### WRITTEN INSTRUCTION 1
According to the inlining patch message, on which platform was the slightly older version of the patch bootstrapped and regtested?
### WRITTEN INSTRUCTION 2
Reproduce the inlining patch message from "It is actually" up to and including "pass_inline_parameters, pass_apply_inline): Declare.", word for word.

### EXTRACT PROVIDED
I've bootstrapped/regtested the slighly older version of patch on i686-linux,
I am re-running the same testing now.  I plan to hold the patch till Richard's
C++ testers catch the referenced vars/eh table changes I sent today (so till
yesterday afternoon at least) and I would welcome any comments or benchmark
results.

Some details on implementation are in ipa-inline comment in the patch
(especially the interference with profiling is bit unforutnate).

It is actually different implementation than the reoptimization idea I
had on IPA branch and presented on summit.  It is a lot cheaper
compilation time, but it is not 100% replacement. I will re-evaulate
this trick and see if it should be merged at all, as this early inlining
trick seems a lot cheaper.

	* cgraph.h (cgraph_decide_inlining_incrementally): Kill.
	* tree-pass.h: Reorder to make IPA passes appear toegher.
	(pass_early_inline, pass_inline_parameters, pass_apply_inline): Declare.
	* cgraphunit.c (cgraph_finalize_function): Do not compute inling
	parameters, do not call early inliner.
	* ipa-inline.c: Update comments.  Include tree-flow.h
	(cgraph_decide_inlining): Do not compute inlining parameters.

### LISTED RECORDS

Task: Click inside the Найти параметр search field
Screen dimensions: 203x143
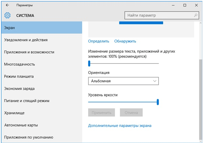Action: pyautogui.click(x=162, y=16)
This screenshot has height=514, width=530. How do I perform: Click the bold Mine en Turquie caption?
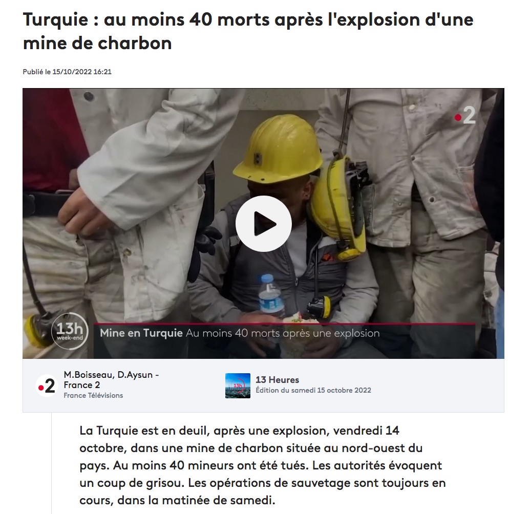(141, 333)
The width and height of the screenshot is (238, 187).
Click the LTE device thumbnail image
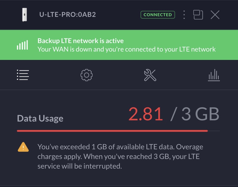pos(24,15)
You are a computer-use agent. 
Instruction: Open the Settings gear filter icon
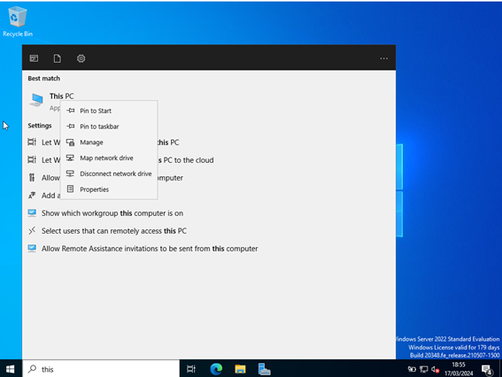click(81, 58)
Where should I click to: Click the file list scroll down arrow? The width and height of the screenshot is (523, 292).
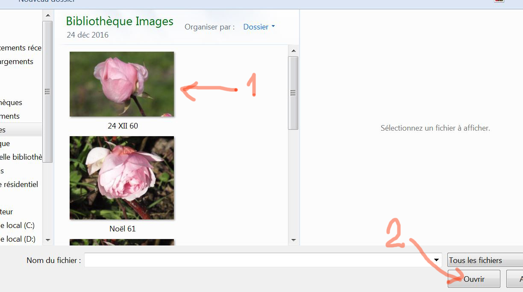click(x=294, y=240)
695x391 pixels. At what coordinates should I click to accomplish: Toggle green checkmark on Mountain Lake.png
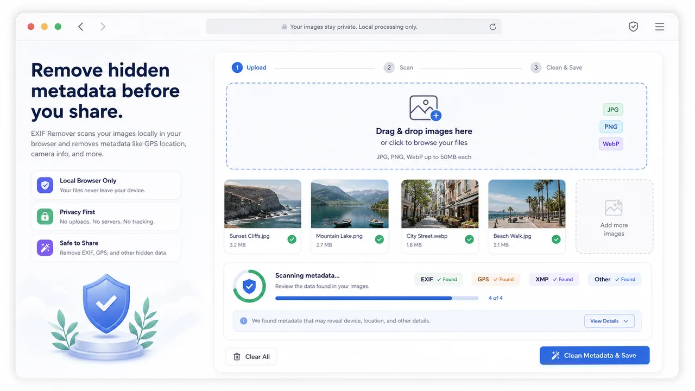click(x=380, y=239)
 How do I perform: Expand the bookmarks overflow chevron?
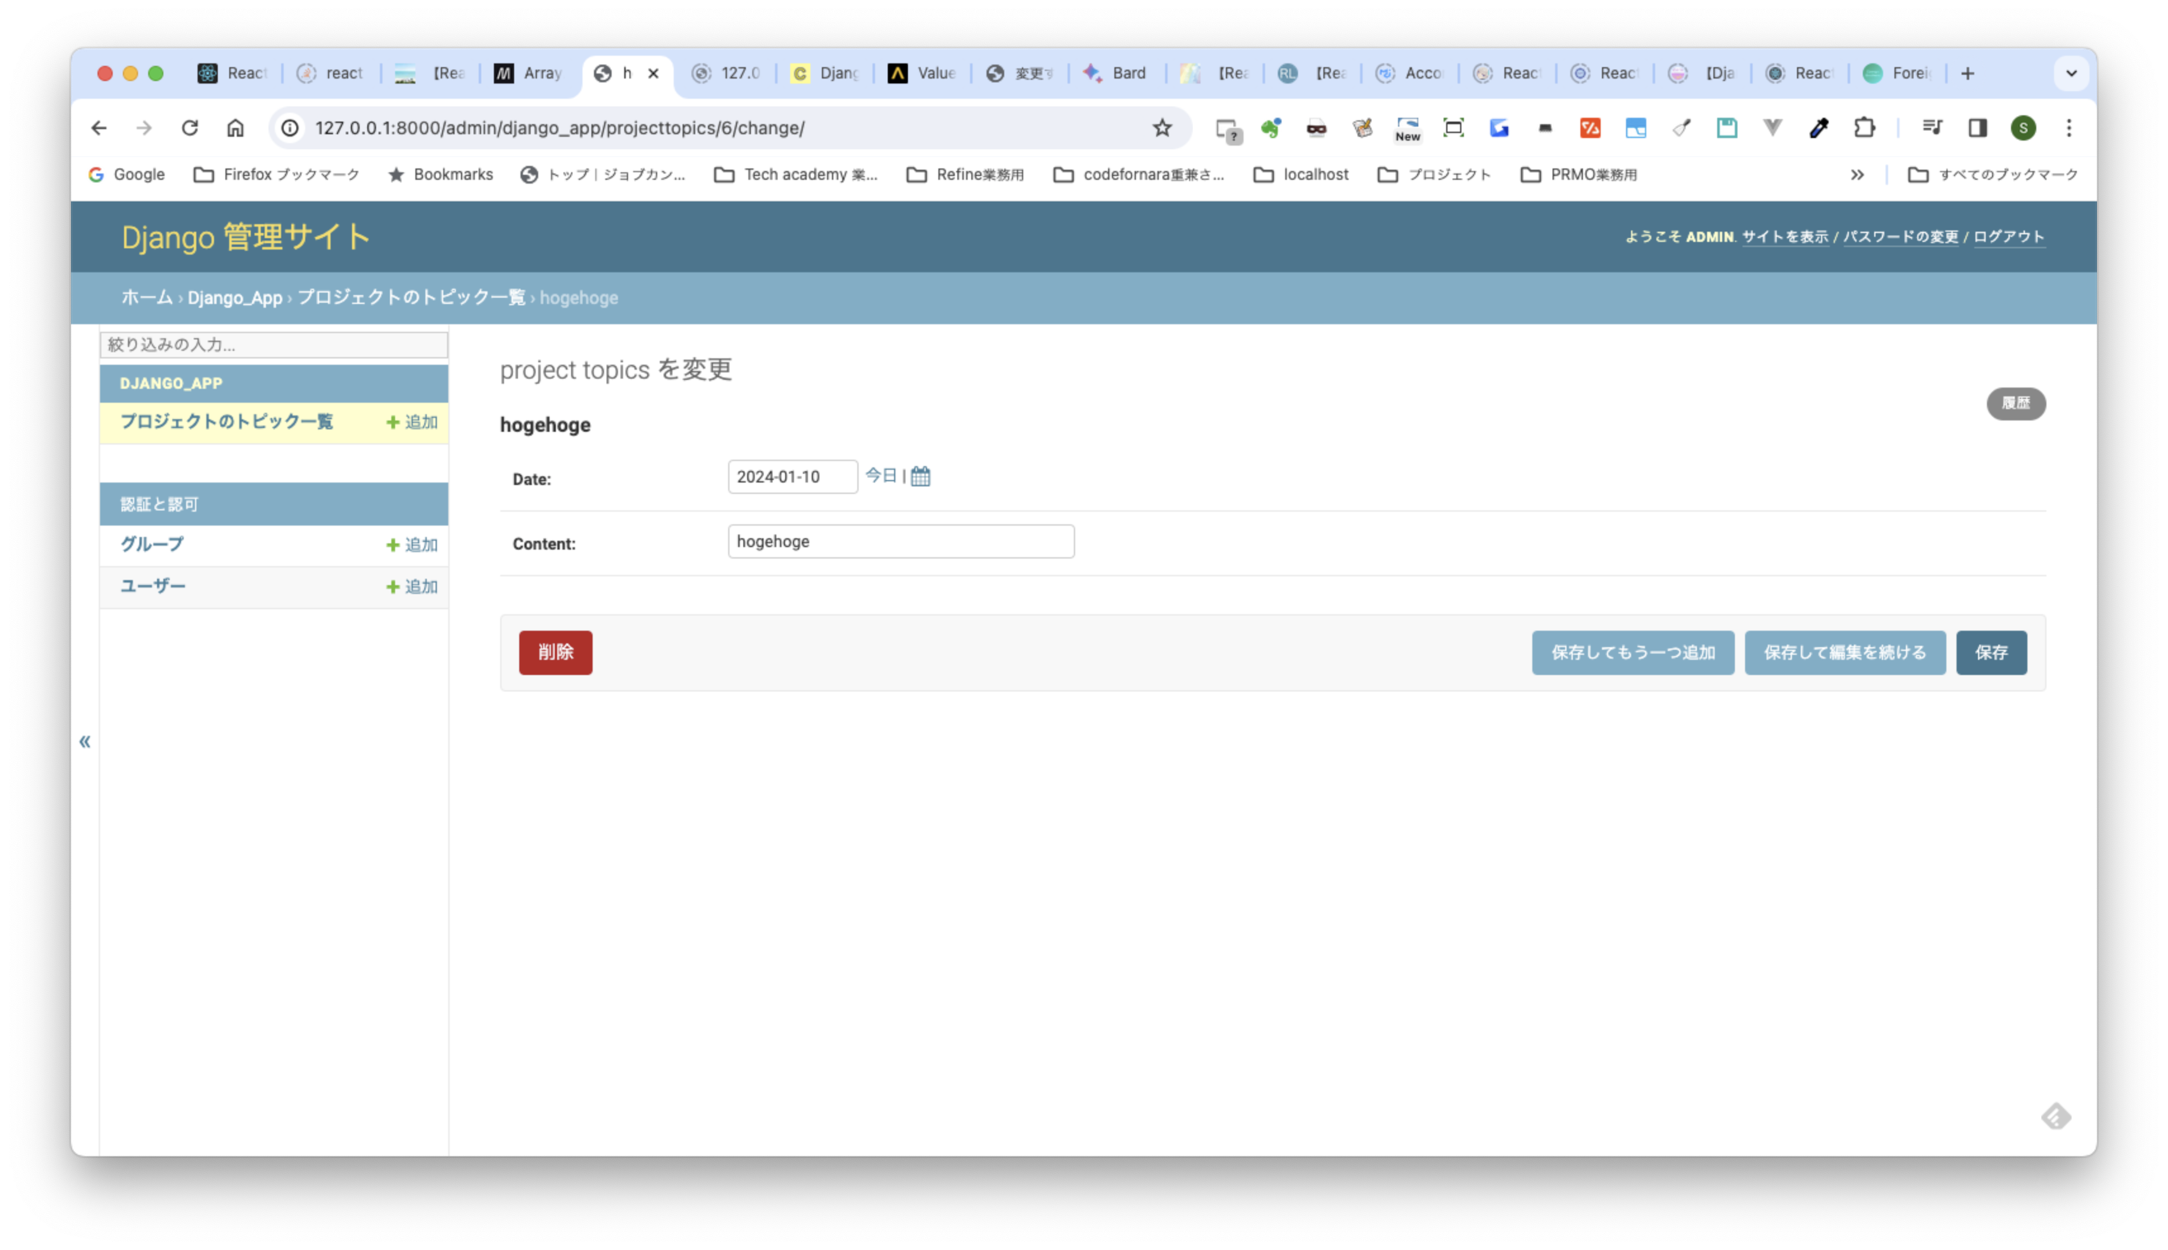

### WRITTEN SOLUTION 1
It was bootstrapped and regtested on i686-linux.

### WRITTEN SOLUTION 2
It is actually different implementation than the reoptimization idea I
had on IPA branch and presented on summit.  It is a lot cheaper
compilation time, but it is not 100% replacement. I will re-evaulate
this trick and see if it should be merged at all, as this early inlining
trick seems a lot cheaper.

	* cgraph.h (cgraph_decide_inlining_incrementally): Kill.
	* tree-pass.h: Reorder to make IPA passes appear toegher.
	(pass_early_inline, pass_inline_parameters, pass_apply_inline): Declare.